I want to prove that if $G = \{g_1, g_2, ..., g_n\}$ is a finite group and $h \in G$, then $G = \{hg_1,hg_2, ..., hg_n\} $.
My attempt:
Let $hg_i = hg_j = g_k \quad\quad 1 \leq i,j,k \leq n$.
Then:
$g_i = g_j$
By contraposition, we find that $gi \neq g_j \Rightarrow hg_i \neq hg_j$. Thus, all elements in $\{hg_1,hg_2, ..., hg_n\}$ are different. As this is a subset of $G$, with as many elements as in $G$, we deduce that $G = \{hg_1,hg_2, ..., hg_n\}$
Can someone verify whether this is correct?
The approach in my original post is correct, but this is a more intuitive way.

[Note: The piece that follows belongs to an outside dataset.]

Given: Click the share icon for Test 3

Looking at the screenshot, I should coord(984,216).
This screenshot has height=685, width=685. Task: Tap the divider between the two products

Call $H = \{hg_1, \dots,hg_n\}$
Define a mapping $\phi: G\rightarrow H: g \mapsto hg.$ We prove that this mapping is bijective:
Surjective:
Let $y \in H$. Then there is a $g_i \in G$ such that $y = hg_i$. Because $\phi(g_i) = y$, the mapping is surjective.
Injective:
Let $g_i, g_j \in G$ with $\phi(g_i) = \phi(g_j)$. Then $hg_i = hg_j$ and because $h,g_i,g_j$ are elements of the group G, we can cancel the $h$ on both sides, obtaining that $g_i = g_j$. Hence, $\phi$ is injective.
Now, we have shown that this mapping is bijective. Because any bijective mapping between $2$ finite sets implies that both sets contain the same amount of elements, we are done.
Notice that we also could construct the inverse function (as mentioned in the comments) to show bijectivity.